Making love implicates a wide range of physical and emotional reciprocities and endearments that constitutes the bond that unites two people, a man and a woman, whose offspring will be their life’s principal project. When Homo sapiens begins to make love it is because he has already discovered himself capable of loving another person. The gestures and affections, verbal and non-verbal, that result in pair-bonding, are of a different order than straight copulation. Only in the former do we recognize the harmony of the spheres that characterizes loving couples.

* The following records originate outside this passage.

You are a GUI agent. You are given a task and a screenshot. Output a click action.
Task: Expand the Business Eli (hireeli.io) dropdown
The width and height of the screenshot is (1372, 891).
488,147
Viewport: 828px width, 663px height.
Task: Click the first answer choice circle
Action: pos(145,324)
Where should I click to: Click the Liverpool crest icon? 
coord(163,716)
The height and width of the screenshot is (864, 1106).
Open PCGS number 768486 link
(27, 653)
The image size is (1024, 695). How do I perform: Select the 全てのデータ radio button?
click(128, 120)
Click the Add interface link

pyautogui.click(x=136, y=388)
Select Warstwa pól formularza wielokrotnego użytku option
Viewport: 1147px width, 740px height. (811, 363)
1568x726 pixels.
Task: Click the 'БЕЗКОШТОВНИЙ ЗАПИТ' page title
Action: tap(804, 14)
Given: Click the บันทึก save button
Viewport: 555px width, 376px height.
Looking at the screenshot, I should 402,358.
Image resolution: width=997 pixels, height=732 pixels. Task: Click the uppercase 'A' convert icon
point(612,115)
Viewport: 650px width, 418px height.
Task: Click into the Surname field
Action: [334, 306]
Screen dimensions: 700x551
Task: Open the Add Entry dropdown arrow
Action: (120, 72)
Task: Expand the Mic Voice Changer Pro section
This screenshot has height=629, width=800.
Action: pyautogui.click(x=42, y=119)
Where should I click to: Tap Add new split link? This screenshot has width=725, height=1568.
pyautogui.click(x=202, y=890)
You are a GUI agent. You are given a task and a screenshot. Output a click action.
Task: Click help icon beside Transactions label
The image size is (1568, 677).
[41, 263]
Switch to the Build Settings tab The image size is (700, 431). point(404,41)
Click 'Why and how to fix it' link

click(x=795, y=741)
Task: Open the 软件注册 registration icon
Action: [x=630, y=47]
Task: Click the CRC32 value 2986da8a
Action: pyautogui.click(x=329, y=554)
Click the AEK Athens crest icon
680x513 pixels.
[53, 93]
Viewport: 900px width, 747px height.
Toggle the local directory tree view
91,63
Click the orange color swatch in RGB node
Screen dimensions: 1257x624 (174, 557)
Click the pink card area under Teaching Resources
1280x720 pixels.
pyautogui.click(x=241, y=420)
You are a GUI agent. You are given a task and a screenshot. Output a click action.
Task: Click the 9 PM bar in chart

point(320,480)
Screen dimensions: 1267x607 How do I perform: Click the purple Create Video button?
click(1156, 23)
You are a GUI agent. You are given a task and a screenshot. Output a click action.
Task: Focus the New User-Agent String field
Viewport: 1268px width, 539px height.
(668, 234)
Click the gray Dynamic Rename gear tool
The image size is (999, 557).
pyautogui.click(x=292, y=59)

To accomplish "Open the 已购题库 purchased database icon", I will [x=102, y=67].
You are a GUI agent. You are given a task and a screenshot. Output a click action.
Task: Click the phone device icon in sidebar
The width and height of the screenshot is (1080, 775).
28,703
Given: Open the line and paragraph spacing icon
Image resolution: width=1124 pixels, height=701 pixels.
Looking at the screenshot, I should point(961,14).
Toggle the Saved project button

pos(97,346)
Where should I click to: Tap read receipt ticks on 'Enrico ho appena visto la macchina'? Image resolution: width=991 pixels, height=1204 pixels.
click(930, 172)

As man learns to negotiate the hazards of self-consciousness, he discovers that he is two persons in one: a lusting and a loving one, and that the latter is more likely to win the heart and reproductive rights of the desired female. So when the occasion presents itself (a cave, a niche, a leafy cache), he quickly discovers he prefers to conduct his intimate life -- from courtship to conjugal relations -- in the private sphere. In other words he has already come to regard his loving and more gentle self as a betrayal of his virility, and he arranges his life so as not to be seen compromising a once inviolable sexual code of conduct. And while we can only speculate on the details that eventuated the reconfiguring of space into the public and private spheres, we know as fact that the preference for conducting intimacy in private is observed in every culture, primitive and advanced, in the world. Even during primitive fertility rites and festivals, copulating in the public sphere is extremely rare.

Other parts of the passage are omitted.